But the Gophers showed an impressive streak of resiliency on Saturday not often seen from them down the stretch.

Capitalizing on two key second half turnovers, the Gophers commanded control over Northwestern in the final 30 minutes en route to a 20-17 upset - Minnesota's first Big Ten victory of the season.

Was it the "signature victory" Kill and the Gophers have been searching for in the last three years? No, but it is as close to that distinction as Minnesota has gotten.

The win, which came with Kill watching from the press box, marked the Gophers' first Big Ten victory in four years against a team not named Iowa, Purdue or Illinois.

Northwestern didn't look like the team that rose to No. 16 nationally after a 4-0 start and put Ohio State's unbeaten streak in serious jeopardy two weeks ago. The Wildcats offense, without two of its best players (RB Venric Mark and QB Kain Colter) was left baffled all afternoon, held in check by a suddenly revitalized defense.

However, while Northwestern was not at full strength, that doesn't take away from the Gophers' performance. Under a cloud of outside factors, the Gophers responded with acting head coach Tracy Claeys at the helm for a win that brought a new surge of life to their season.

Saturday takeaways

• There's no getting away from the now weekly quarterback debate. This time there is good reason for it. Redshirt freshman Mitch Leidner got the start, but after the offense sputtered early, on came sophomore Philip Nelson

In three quarters, Nelson may have earned his starting spot back. Nelson help to awaken the offense, leading a game-tying touchdown drive on his first possession back in the Gophers huddle. He missed on only three passes (8-of-11) on his way to 112 yards.

• Senior defensive tackle Ra'Shede Hageman's afternoon was reminder why he is on the radar of NFL scouts. Hageman was an anchor on a Gophers defense that weathered a few miscues to eventually keep Northwestern's offense a disjointed mess. Hageman tallied his first career interception with a second quarter pick.

__________________________________________________

> **Exercise task A**
Rewrite the records from their first line through the line containing "Action: click(781, 394)", inclusive, replacing "dropdown" with "drop-down menu" and leaving everything else unchanged.
The text above has no connection to the records that follow.

__________________________________________________

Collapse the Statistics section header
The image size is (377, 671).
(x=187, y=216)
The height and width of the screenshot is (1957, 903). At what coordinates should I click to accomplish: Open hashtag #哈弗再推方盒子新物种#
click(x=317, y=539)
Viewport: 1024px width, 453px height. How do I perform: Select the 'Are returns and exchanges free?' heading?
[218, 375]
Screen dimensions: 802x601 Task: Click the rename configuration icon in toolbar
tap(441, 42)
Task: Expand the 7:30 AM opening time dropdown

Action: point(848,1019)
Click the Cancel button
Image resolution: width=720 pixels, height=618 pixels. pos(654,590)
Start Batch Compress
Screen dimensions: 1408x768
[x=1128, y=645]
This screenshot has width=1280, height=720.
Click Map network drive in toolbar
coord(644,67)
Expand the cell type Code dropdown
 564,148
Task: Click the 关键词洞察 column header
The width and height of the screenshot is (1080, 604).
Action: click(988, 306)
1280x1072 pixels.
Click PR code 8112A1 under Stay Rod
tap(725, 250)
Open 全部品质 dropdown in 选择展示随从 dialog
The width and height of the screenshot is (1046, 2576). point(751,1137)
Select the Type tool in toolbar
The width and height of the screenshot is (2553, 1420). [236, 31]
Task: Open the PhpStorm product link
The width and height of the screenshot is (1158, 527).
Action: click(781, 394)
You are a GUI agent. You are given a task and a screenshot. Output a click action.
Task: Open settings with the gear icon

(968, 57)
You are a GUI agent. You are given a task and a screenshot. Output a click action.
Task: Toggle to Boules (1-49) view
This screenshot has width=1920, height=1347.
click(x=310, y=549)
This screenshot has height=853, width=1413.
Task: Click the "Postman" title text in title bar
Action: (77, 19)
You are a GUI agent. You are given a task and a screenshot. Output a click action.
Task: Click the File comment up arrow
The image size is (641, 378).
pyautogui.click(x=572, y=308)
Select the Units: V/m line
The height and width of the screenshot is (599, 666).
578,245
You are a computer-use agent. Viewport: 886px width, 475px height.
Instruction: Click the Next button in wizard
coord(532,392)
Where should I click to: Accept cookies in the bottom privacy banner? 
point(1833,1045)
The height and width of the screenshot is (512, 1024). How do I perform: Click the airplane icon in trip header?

__________________________________________________

> **Exercise task B**
Extend the Gophers–Northwestern game report from its last sentence.

> **Answer A**
Collapse the Statistics section header
The image size is (377, 671).
(x=187, y=216)
The height and width of the screenshot is (1957, 903). At what coordinates should I click to accomplish: Open hashtag #哈弗再推方盒子新物种#
click(x=317, y=539)
Viewport: 1024px width, 453px height. How do I perform: Select the 'Are returns and exchanges free?' heading?
[218, 375]
Screen dimensions: 802x601 Task: Click the rename configuration icon in toolbar
tap(441, 42)
Task: Expand the 7:30 AM opening time drop-down menu

Action: point(848,1019)
Click the Cancel button
Image resolution: width=720 pixels, height=618 pixels. pos(654,590)
Start Batch Compress
Screen dimensions: 1408x768
[x=1128, y=645]
This screenshot has width=1280, height=720.
Click Map network drive in toolbar
coord(644,67)
Expand the cell type Code drop-down menu
 564,148
Task: Click the 关键词洞察 column header
The width and height of the screenshot is (1080, 604).
Action: click(988, 306)
1280x1072 pixels.
Click PR code 8112A1 under Stay Rod
tap(725, 250)
Open 全部品质 drop-down menu in 选择展示随从 dialog
The width and height of the screenshot is (1046, 2576). point(751,1137)
Select the Type tool in toolbar
The width and height of the screenshot is (2553, 1420). [236, 31]
Task: Open the PhpStorm product link
The width and height of the screenshot is (1158, 527).
Action: click(781, 394)

> **Answer B**
• But it's not Hageman who should get defensive MVP honors this time. Senior linebacker James Manuel's career performance was highlighted by 24-yard pick-six that turned the game's momentum squarely in Minnesota's favor. Manuel added one of the Gophers' three sacks among his five tackles.

• Minnesota likes to mix it up with its stable of running backs, but David Cobb made another strong case Saturday as to why he should be the Gophers' primary back. Cobb rumbled to his second 100-yard game (103) After the "U" rushing attack was stagnate for much of the first half, Cobb totaled 67 of his yards in the final two quarters.

• Injury concerns in the secondary resulted in Brock Vereen shifting from safety to cornerback. The move did nothing to alter the senior's impact. Vereen had two pass break-ups on Northwestern's final drive that sealed the victory for the Gophers.

• In Vereen's place at safety, sophomore Antonio Johnson had a team-leading 11 tackles in his first career start.

• Northwestern's three turnovers to the zero committed by the Gophers was a crucial game-changer.

• The Gophers committed as many penalties Saturday (nine for 89 yards) as they had in their first four games combined. But some of those calls were questionable, including a bizarre illegal pick penalty that took away a touchdown in the third quarter.

• Gophers punter Peter Mortell tied his career record with seven punts, one more than Northwestern's Brandon Williams. Mortell posted a 44.7 yard per punt average. With a 43.3-yard average, he is currently on-track for one the top-3 best seasons by a Gophers punter.